Across an ocean and thirteen years earlier, taxi driver Steven Johnson spent the last Friday night before Christmas working extra fares around Stoke-on-Trent. The twenty-five-year-old insurance trainee was saving for holiday gifts for his wife Kathleen and daughters Roxanne and Deborah. At 3:20 AM he radioed dispatch to say he had picked up a passenger in Hanley and expected to finish the trip in thirty minutes. Moments later residents in Packmoor woke to an argument outside and saw a tall man in a light coat gesturing beside Johnson’s cab. They watched the Vauxhall Cavalier roll toward the lonely lanes of Mow Cop. At dawn a dog walker found the car idling on a farm track and Johnson’s body twenty yards away in the snow, throat slashed, cash still in the cab, even the portable television untouched. Nearby lay a red, black, and white video-rental membership card numbered 328, a clue that pointed nowhere.
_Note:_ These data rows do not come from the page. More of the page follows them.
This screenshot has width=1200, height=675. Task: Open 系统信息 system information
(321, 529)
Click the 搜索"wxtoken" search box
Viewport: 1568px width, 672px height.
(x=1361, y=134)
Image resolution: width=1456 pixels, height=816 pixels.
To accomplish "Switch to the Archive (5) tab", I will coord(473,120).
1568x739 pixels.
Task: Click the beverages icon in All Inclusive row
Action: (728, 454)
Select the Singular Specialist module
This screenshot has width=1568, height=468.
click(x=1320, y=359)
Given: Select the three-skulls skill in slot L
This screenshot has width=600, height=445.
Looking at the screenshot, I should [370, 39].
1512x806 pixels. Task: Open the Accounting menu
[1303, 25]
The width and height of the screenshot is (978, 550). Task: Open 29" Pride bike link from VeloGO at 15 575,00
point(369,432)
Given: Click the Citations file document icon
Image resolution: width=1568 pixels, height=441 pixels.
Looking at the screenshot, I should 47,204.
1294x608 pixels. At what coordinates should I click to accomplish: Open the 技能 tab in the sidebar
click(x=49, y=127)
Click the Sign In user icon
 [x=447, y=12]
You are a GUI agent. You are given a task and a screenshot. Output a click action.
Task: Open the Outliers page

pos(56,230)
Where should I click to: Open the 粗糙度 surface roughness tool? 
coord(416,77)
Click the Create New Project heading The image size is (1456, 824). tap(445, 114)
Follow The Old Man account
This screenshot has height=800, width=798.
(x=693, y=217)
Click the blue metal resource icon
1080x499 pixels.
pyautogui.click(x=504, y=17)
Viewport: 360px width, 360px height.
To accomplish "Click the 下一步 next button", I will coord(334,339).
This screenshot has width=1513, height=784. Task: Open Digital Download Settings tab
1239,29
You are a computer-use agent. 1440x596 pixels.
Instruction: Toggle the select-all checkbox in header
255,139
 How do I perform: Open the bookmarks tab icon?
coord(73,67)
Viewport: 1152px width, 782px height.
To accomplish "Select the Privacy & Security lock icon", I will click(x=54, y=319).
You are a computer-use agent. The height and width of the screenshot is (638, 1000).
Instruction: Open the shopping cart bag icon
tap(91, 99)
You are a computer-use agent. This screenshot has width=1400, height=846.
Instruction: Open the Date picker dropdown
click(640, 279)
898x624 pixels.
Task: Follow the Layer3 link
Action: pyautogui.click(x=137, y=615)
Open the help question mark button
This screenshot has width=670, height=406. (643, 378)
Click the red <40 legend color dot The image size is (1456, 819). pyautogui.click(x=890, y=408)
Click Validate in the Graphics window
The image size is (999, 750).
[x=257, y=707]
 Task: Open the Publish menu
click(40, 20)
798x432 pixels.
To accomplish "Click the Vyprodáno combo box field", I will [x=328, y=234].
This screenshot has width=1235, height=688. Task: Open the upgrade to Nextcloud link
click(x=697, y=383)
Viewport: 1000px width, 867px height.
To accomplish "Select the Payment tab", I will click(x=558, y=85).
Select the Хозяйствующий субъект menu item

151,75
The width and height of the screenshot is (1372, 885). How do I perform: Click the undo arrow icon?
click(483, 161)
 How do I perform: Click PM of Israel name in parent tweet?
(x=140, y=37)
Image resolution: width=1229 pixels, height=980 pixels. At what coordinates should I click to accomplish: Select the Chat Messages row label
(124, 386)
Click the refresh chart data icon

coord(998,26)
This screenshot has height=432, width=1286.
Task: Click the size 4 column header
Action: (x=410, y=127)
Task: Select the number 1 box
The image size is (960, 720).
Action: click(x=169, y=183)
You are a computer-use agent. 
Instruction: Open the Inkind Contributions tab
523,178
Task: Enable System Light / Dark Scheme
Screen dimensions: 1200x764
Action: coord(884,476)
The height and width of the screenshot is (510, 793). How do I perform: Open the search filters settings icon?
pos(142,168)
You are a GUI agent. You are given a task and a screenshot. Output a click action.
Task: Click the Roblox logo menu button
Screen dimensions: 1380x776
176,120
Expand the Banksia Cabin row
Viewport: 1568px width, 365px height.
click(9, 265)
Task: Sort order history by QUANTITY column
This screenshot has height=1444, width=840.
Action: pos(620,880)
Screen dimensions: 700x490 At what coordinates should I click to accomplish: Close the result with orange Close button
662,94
One mile downhill another dog walker met a man in a blood soaked white shirt, face scratched, shivering without a jacket in sub-zero air. She joked, rough night, and he answered, no, it is worse than that, then disappeared toward Kidsgrove. Police fingerprinted four hundred local residents, broadcast a Crimewatch reconstruction, chased tips from anonymous callers, tested fresh forensic methods in 2014, and made several arrests that never stuck. The motive has never surfaced. The killer’s name remains unspoken. The silence grows heavier each December.


Two years before Johnson’s murder and nearly seventeen hundred miles east of Shue’s crash, eighteen-year-old music major Scott Hilbert walked out of his Milford, Ohio, home during spring break with a casual note for his parents. Driving the family’s black 1984 Ford Tempo, he planned a ninety-minute trip to Columbus to visit friends at Ohio State. He never arrived. Eighteen days later an off-duty Arizona Highway Patrol officer spotted the Tempo tilted over a ravine in the Beaver Dam Mountains wilderness. The vehicle had no plates, its odometer showed thirty-eight hundred unexplained miles, and it was caught halfway down the slope by a Joshua tree as if someone had tried to bury it in the desert. Inside investigators found Denver restaurant matchbooks, torn pages from a Long Beach phone book, and Scott’s fingerprint on the passenger door, not the steering wheel. Other prints matched no database. No luggage, no wallet, no remains were ever recovered. The FBI, Ohio detectives, and Arizona deputies traced motel receipts, highway tolls, and gas logs, but nothing explained why the teenager’s final known route arcs from the Midwest through the Rockies toward the Pacific before ending on a dead-end dirt road near the Nevada border.